Endangered fish still being dished up

24th September 2020 | Eativity editors

Marine conservationists have found that threatened and endangered fish species are ending up on our dinner plates in Australia. This follows a University of Queensland study which highlighted that endangered species continue to be fished in oceans around the world, despite being threatened with extinction.

Australian Marine Conservation Society (AMCS) Sustainable Seafood Program Manager Adrian Meder says that sadly, critically endangered fish species like blue warehou, scalloped hammerhead and school sharks are among the species either still fished in Australian waters or imported from abroad, and then being served to unwitting seafood lovers.

Endangered fish still being dished up
The blue warehou is often mislabelled as trevally.

Failed plans and missing labels

“This study highlights the huge problem with accurately tracing the seafood served up to us in restaurants and fish and chip shops here in Australia,” Meder says. “When you order seafood to eat, there’s no law for the restaurant to accurately label where it’s from or what it is. That information can be difficult for a restaurateur to obtain. This greatly impacts your ability to make informed, sustainable choices.”

According to Medier, more effective environmental laws could fix the issue in Australia. “Why would we import critically endangered fish species to eat at all?” he says. “There are so many sustainable local alternatives, caught by Australians who could use the support.”

As an example, our environmental laws list the blue warehou as “conservation dependent”. This means it can still be fished, despite the fact that it’s critically endangered. There have been two recovery plans. But neither appears to have resulted in any recovery of their stocks. The catch and sale of these fish continues.

“We need recovery plans under the EPBC [Environment Protection and Biodiversity Conservation] Act,” Meder says. “We need targets which are monitored and actually met before this species can be fished again.”

Endangered fish still being dished up
What’s really in your fish and chips?

Ask for sustainable

Critically endangered fish species such as the school shark are being imported from South Africa. Australian fish and chip shops sell them as flake.
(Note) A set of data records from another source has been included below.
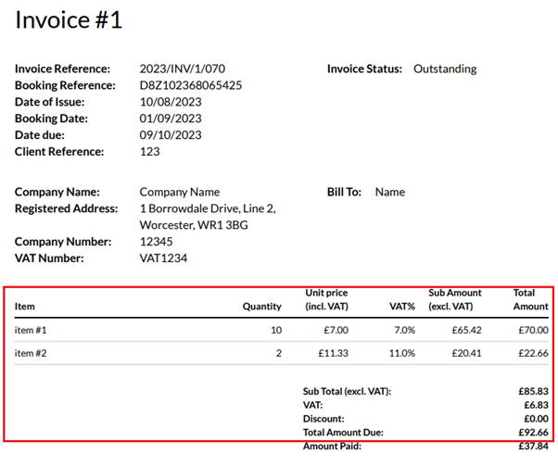This screenshot has width=558, height=466.
Task: Select the item #2 row name
Action: point(31,353)
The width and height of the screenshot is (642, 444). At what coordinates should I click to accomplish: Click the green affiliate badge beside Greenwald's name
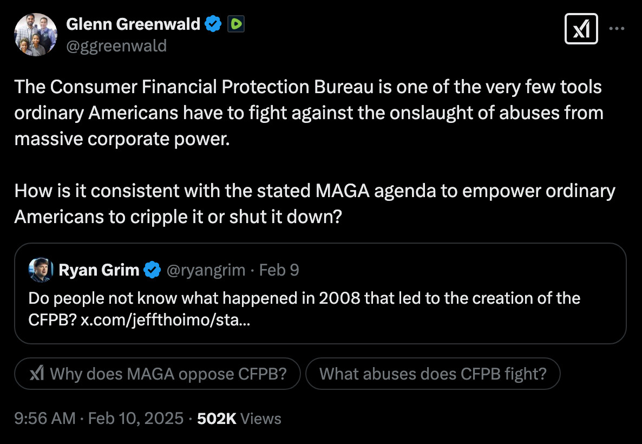click(x=235, y=24)
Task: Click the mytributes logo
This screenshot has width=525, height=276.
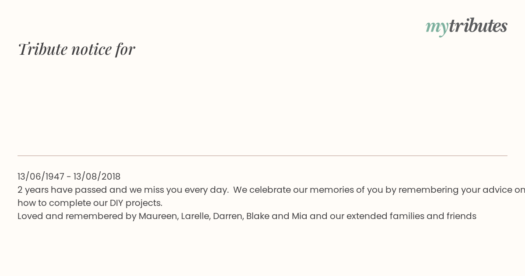Action: (466, 26)
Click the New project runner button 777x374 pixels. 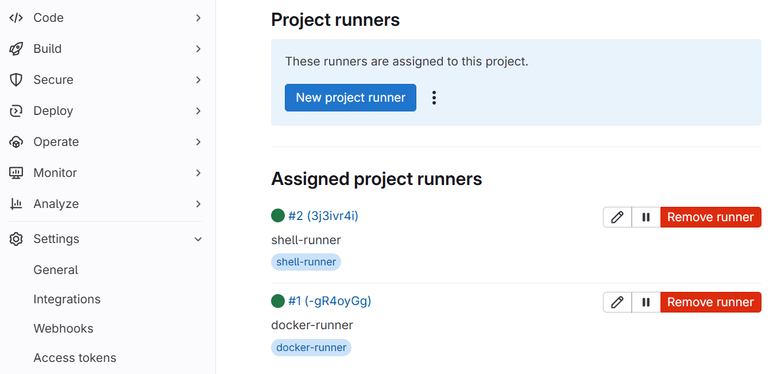coord(350,98)
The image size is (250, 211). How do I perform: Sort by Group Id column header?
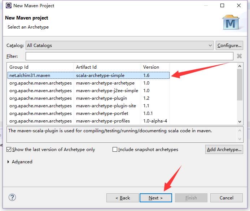coord(40,67)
“The study highlighted that some species are critically endangered, just like the rhino,” Meder says. “And we wouldn’t hunt, trade and consume these so openly, as we do with marine creatures. I reckon Australian seafood lovers would be horrified to think they were eating seafood in the same category of conservation concern as a rhino. Particularly when there are so many sustainable options available to them.”

Meder says Australians should refer to AMCS’s sustainable seafood guide GoodFish. This can help you make more sustainable seafood choices at home, in restaurants and at the fish and chip shop. “And if a better choice is not on offer, ask them to get some in,” he says.